Wednesday, May 09, 2007

The Practice

It’s a daily trial for hundreds of thousands of people in the UK. Each day, early in the morning, these people ring the same telephone number, get a busy tone for an eternity and then hang up in frustration. They know full-well that every man and his dog are trying the same number at the same time. The lucky few after ringing continuously for upwards of half-an-hour, are connected to a nasty old witch who guards the holy book, with the ferocity of a bad-tempered fire-breathing dragon guarding a gold treasure. If you are lucky and the witch grants you an audience, then you may see your GP on the same day.

Don’t you dare to ask if appointments that are available later for next week – that practice was almost extinct a long time ago. Non-urgent appointments are harder to obtain than a bone from a rabid pit-bull. The receptionist is almost always rude and argumentative and asks you what is wrong with you, as if she is able to judge the severity of the problem, from the symptoms described over a telephone. If you do manage to make it to see the GP, they will ask you again anyway so it is not for his/her benefit either. Perhaps the receptionists get together at tea break and laugh at people’s embarrassing illnesses. Given the sadistic nature of the species, it would not be surprising at all. If you are late, then in some practices you can actually be fined or named and shamed. On the other hand, if you turn up on time and await your appointment time, it’s not unusual for you to be seen up to an hour late. After all sick people are just lazy layabouts who have nothing better to do with their time than bothering receptionists and lying in bed seeking sympathy. In contrast, the patient’s time is expendable and they can also be freely insulted. Clearly, none have urgent tasks such as picking children up from Nursery school or caring for elderly or even more sick people at home. A few years ago, with a previous practice, I was granted an audience with a female GP. Without so much as a ‘hello’ or a ‘how are you’, she snapped, “what’s the problem?” After describing the symptoms she interrupted while I was telling her what the illness was. “I don’t need you tell me what the bloody diagnosis is,” she snarled, extremely aggressively for no particular reason. I probably knew more about the subject than she did, but I let it pass when I saw her face. If there was such a thing as a past-life, she must have been a concentration camp guard because she jabbed me extremely hard a couple of minutes later, when giving me an injection. I put it down to temporary PMT, but according to other patients, she seemed to have it every day of the month.
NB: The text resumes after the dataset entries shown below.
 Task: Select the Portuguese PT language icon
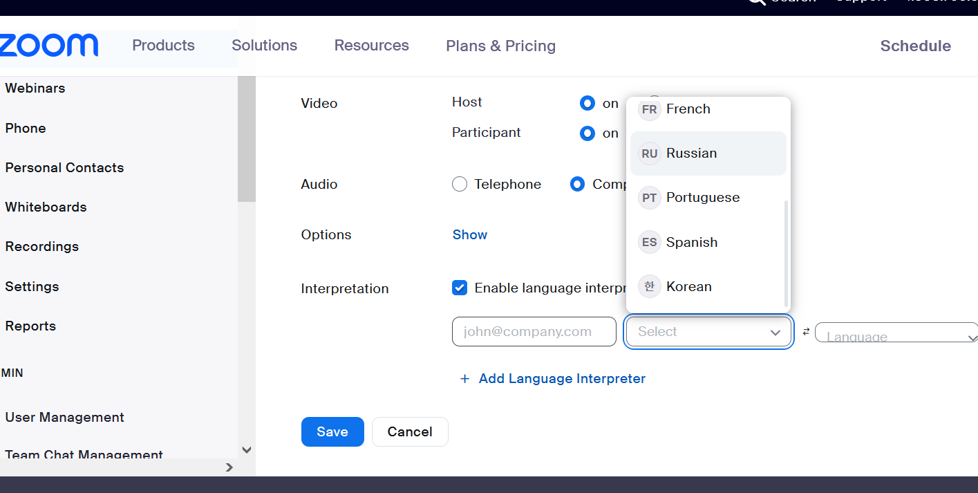pyautogui.click(x=649, y=197)
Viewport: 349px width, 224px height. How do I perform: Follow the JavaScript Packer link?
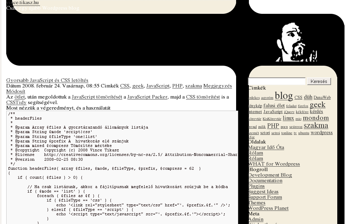pos(147,97)
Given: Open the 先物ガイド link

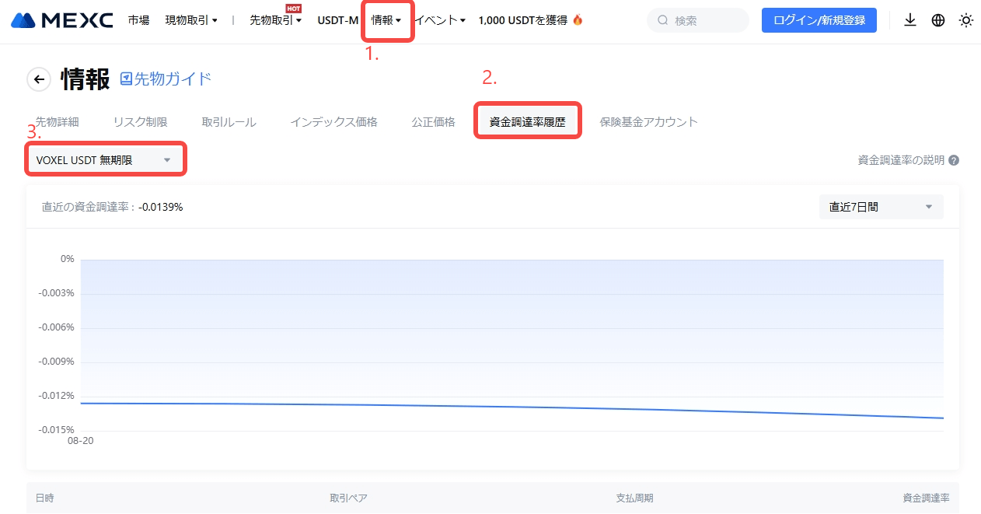Looking at the screenshot, I should click(166, 79).
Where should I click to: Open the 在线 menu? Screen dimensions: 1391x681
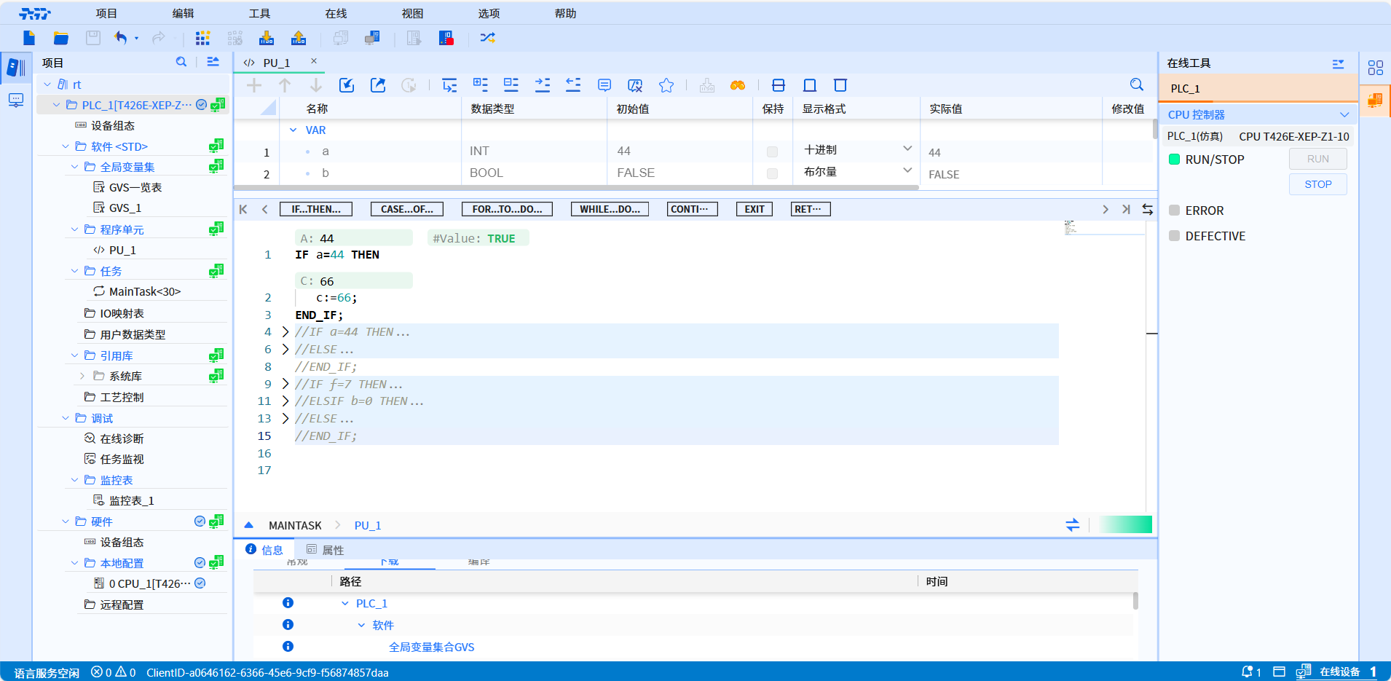(336, 13)
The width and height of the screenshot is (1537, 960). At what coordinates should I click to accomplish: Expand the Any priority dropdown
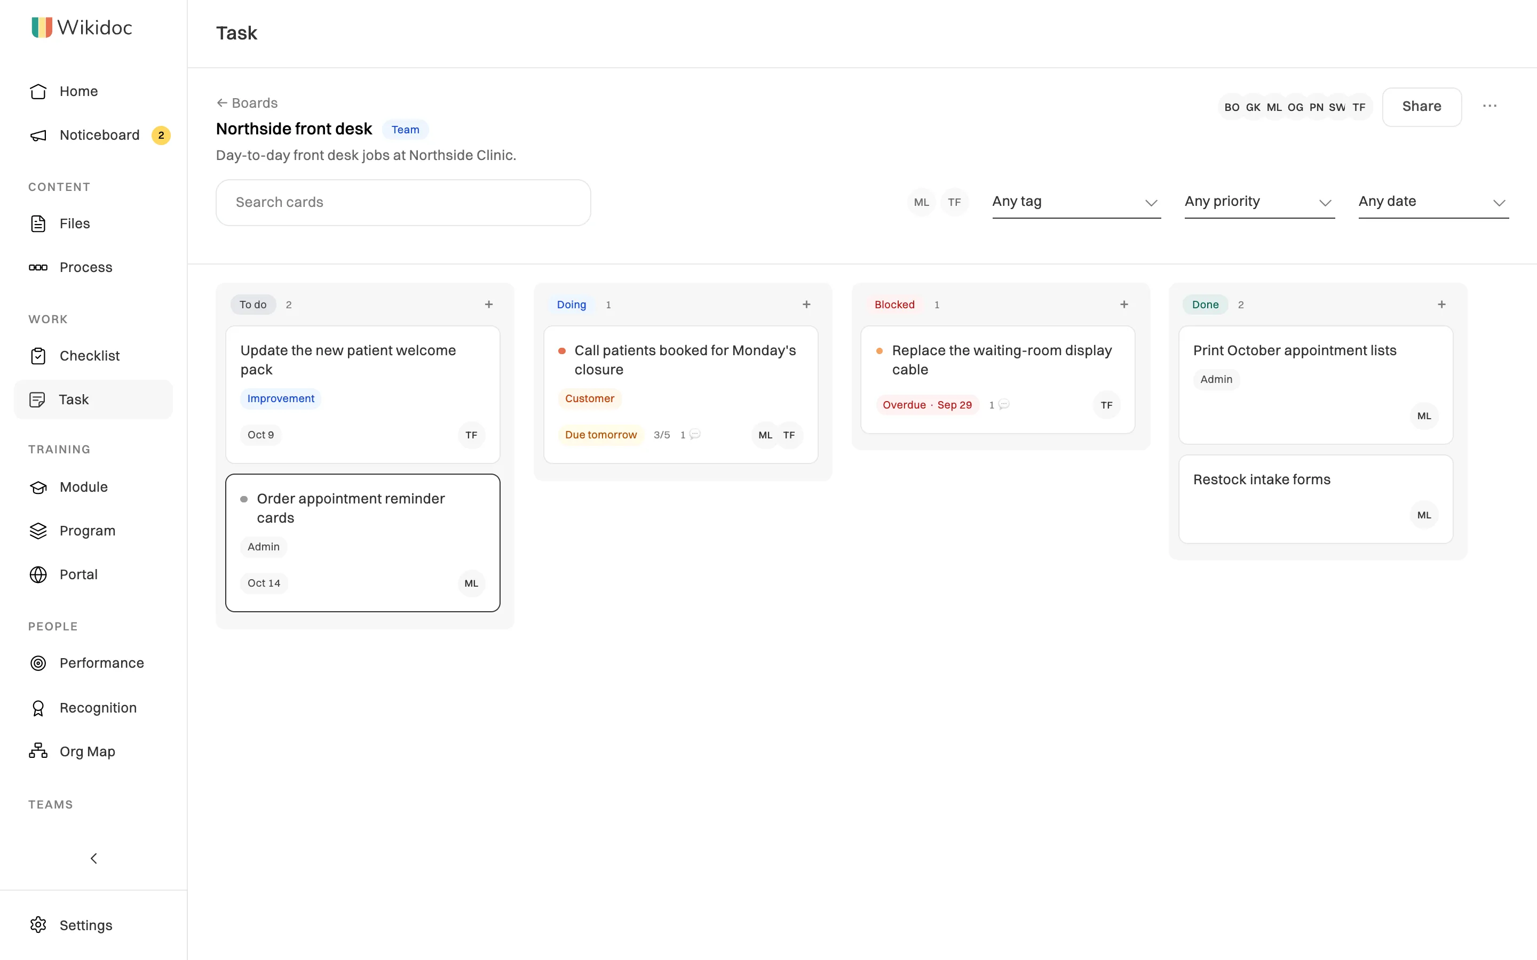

Talking to people around the country my experiences are not unusual.

FFS, why the hell should do we have to put up with this? What sense does it make to have the practice phones going beserk at 8.30 am each morning with hundreds of people ringing at the same time, as soon as the answering machine is switched off? If you try to do the sensible thing and wait until 9.15am, there are no appointments left and you are told to ring back in the morning. I think, I will suggest that my practice put their appointment book online so that patients can book an available appointment at their leisure. Then again, I may not because I'm a coward.